More than 60 years have passed since the discovery of the causative agent of a particularly dangerous zooanthroponous viral infection in humans, the monkeypox virus (MPXV), which belongs to the same Orthopoxvirus genus (Poxviridae family) as the smallpox virus and is highly lethal in humans (up to 17%) [1–3]. MPXV genomic sequencing has shown the existence of two branches of this virus: The West African clade and the Central African (Congo Basin) clade, each of which causes the MPXV disease, but the West African clade virus is considered less dangerous [4, 5]. Since its discovery, the disease has been endemic only to Central and West Africa [6–8]. However, since the beginning of May 2022, monkeypox has spread far beyond the African continent, prompting the World Health Organization to declare the 2022 outbreak a public health emergency of international concern¹. Monkeypox is now spreading globally, with more than 90,000 infections already reported in more than 70 countries around the world. This is the largest outbreak of monkeypox ever seen in Africa and beyond.
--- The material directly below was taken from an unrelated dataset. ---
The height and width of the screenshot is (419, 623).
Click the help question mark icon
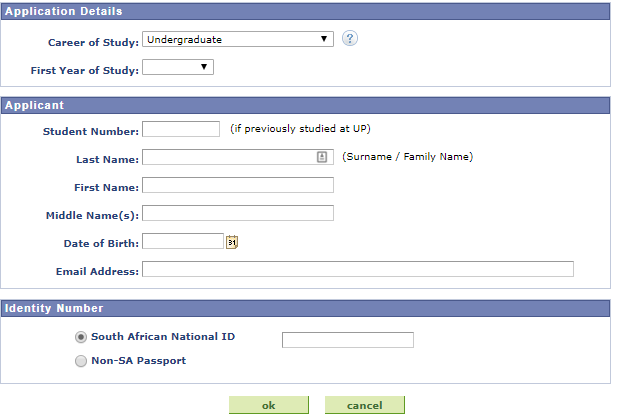[x=350, y=39]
Smallpox drugs play an important role in the control of monkeypox. A new specific drug for the treatment of monkeypox, Tecovirimat [9], an inhibitor of the viral protein VP37, has been approved in Europe, the United States, Canada, and several other countries. This drug is currently widely used for the therapy of this disease [10], but data on the identification of resistant MPXV variants to this drug have emerged [11–13]. The drug 7-[N-[N-(4-trifluoromethylbenzoyl)-hydrazinocarbonyl]-tricyclo-[3.2.2.0^2,4]non-8-en-6-carboxylic acid (NIOCH-14), which has a similar mechanism of action as Tecovirimat, has been registered in Russia [14].

Human monkeypox is no longer a rare disease and represents a public health problem, so it is important to have access to registered drugs that can effectively counteract this disease.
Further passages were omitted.